My house phone rang, but I was starving so I let the machine pick up. I listened to a computer-generated voice instructing the caller to leave a message. I keep an old-school answering machine because I like to screen my calls, and old habits are really hard to break.
The beep sounded. “Hi Chloe, this is Jagger… um, Jagger Riley—Luke’s friend. Call me back when you get a sec.” He rattled off the digits and hung up.
“Whoa. What else have you been keeping from me?” Hannah placed her hands on her hips.
“Huh?” My brain had momentarily ceased processing all information.
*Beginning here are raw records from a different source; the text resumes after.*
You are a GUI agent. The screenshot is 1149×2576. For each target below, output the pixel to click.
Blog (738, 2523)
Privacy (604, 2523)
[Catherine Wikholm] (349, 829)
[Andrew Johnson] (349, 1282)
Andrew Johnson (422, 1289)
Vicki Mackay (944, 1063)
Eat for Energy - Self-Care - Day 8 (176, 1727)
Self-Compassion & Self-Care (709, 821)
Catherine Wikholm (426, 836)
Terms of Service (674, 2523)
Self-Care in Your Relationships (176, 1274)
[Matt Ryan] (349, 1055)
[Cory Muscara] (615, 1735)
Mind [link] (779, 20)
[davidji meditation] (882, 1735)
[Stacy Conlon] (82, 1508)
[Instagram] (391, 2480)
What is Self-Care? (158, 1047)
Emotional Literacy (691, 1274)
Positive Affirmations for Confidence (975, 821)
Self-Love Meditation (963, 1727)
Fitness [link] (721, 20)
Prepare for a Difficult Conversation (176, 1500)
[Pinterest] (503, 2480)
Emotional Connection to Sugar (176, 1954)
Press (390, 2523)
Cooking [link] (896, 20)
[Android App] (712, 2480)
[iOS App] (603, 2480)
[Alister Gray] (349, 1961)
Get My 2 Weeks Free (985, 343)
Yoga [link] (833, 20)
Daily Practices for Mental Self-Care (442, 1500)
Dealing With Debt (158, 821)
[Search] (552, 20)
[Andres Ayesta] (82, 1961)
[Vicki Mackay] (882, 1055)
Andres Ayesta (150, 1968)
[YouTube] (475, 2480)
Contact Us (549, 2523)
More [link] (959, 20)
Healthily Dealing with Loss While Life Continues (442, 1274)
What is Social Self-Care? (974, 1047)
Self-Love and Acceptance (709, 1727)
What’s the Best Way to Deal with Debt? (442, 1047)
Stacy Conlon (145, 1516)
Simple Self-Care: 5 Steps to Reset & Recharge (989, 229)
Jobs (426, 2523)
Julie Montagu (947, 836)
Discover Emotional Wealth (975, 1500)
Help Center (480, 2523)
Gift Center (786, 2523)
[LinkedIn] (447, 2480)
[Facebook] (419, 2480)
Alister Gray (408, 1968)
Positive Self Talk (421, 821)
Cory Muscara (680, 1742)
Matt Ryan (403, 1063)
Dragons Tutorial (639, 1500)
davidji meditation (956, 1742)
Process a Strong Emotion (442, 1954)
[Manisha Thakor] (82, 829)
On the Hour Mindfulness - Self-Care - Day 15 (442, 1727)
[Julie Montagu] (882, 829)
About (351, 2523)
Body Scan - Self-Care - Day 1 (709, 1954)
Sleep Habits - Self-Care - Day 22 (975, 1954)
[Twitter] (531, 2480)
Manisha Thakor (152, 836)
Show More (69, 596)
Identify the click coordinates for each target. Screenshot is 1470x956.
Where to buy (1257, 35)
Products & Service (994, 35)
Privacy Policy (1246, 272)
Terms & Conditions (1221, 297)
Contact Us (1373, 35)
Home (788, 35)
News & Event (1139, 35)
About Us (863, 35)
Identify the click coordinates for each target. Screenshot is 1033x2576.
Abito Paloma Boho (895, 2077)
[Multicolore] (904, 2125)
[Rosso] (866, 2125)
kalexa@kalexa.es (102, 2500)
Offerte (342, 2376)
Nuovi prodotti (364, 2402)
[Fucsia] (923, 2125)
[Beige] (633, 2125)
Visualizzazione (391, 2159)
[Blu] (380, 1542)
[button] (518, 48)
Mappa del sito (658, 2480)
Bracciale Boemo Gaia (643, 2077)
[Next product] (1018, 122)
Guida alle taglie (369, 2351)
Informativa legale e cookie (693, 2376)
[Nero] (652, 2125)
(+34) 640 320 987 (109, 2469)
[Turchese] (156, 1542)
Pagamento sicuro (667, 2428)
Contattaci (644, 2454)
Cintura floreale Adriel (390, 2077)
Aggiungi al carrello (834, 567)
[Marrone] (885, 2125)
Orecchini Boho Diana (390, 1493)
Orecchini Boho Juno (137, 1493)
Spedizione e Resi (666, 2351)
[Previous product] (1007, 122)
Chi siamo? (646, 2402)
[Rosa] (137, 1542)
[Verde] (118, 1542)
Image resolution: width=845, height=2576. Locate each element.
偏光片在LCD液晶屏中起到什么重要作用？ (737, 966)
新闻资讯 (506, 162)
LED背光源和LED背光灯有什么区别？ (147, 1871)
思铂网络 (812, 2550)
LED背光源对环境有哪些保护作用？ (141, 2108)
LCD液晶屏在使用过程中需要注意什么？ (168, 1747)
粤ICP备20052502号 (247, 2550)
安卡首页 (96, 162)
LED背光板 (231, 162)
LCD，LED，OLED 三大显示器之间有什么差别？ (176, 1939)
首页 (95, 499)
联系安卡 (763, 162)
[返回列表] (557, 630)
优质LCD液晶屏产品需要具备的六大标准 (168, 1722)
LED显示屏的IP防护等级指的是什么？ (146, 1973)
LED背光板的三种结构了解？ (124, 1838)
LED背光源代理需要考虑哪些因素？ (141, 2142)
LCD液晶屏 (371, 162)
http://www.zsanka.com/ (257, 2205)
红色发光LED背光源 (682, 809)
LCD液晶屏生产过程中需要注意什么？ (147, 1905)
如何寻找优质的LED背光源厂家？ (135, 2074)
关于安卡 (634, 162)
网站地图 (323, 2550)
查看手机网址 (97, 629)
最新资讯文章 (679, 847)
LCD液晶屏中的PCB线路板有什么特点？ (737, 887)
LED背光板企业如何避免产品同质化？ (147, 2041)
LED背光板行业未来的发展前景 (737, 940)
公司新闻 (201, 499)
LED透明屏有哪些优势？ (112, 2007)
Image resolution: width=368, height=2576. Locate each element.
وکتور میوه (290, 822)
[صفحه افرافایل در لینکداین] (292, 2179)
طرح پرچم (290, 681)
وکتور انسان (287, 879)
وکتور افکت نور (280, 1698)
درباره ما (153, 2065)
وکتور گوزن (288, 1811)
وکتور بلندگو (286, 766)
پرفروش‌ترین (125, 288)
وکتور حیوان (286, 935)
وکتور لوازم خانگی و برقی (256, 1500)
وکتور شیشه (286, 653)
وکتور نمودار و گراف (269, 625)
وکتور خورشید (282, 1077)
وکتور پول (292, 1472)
The man’s voice lulled me like a hypnotist’s swinging pocket watch. My mind emptied of everything but decades-old memories of wanting to catch the eye of my big-brother’s bestie.
Jagger Riley was the ultimate catch. He was handsome, rich, smart—basically every woman’s dream man. I had put him on a pedestal from the first day I’d met him, following him around until Luke had taken me aside to inform me I was making a fool of myself. Just hearing him say my name, even all these years later, gave me the incredible urge to start writing Mrs. Jagger Riley on every scrap of paper I could get my hands on.
“What’s up with that?” Hannah demanded, raising an artfully sculpted eyebrow.
In a fog, I noticed that she didn’t have any errant facial hair and wondered how I had missed the bus. I forcibly snapped myself back to the present. “I’m not hiding anything from you. Don’t be ridiculous.”
“Then why is Jagger Riley leaving messages on your machine asking you to call him? Hell, if I were you I’d totally be creaming my panties right about now.”
“He’s probably trying to get in touch with Luke.”
“He didn’t say to have Luke call him. In fact, he didn’t mention your brother at all.”
She was getting my hopes up when I knew my infatuation with Jagger was a lost cause. “Stop. I haven’t seen Jagger in years. I guarantee that he wasn’t calling to talk to me.”
“Well, I think you should call him back right this second. What if he’s in town and needs someone to keep him company?” She waited for me to do… anything. When I remained frozen in my tracks, she said, “If you won’t do it, I will.”
I grabbed her arm before she got her hands on the telephone and pulled her towards the front door. “Let it go. You’ll embarrass me if you call him back. It would be like sending him a note asking to check ‘yes’ if he wants to be my boyfriend for the week.”
Hannah reluctantly relented. “Fine, but you really should call him back. It’s not every day a guy like Jagger rings you up.” A mischievous gleam entered her eyes and she said, “Actually, playing hard to get might work in your favor. Letting him think you’re not interested can only make you seem that much more desirable, right?”
“Stop with the Cosmo gibberish and be real for a second. Jagger Riley is not interested in me. He never has been and never will be. I’m his best friend’s little sister and that’s all. Now let’s get out of here so I can drown my sorrows in something containing lard.”
“Like I spend my days reading Cosmo,” she scoffed indignantly. We were out the door when Hannah did an about-face. “Do you care if I take the statue home with me over the holidays? I’d like to do a little more research, see if you’re right… maybe it is important.”
I shrugged in agreement as she put the statue back in its box, tossing the printouts on top before closing it up. I didn’t really care one way or the other, but if there was something to find, Hannah was the woman to uncover its secrets.
As soon as I locked the door, the statue was pushed from my mind in deference to the much more important issue of where to eat. It took hours of self-recriminations for me to do the same with Jagger.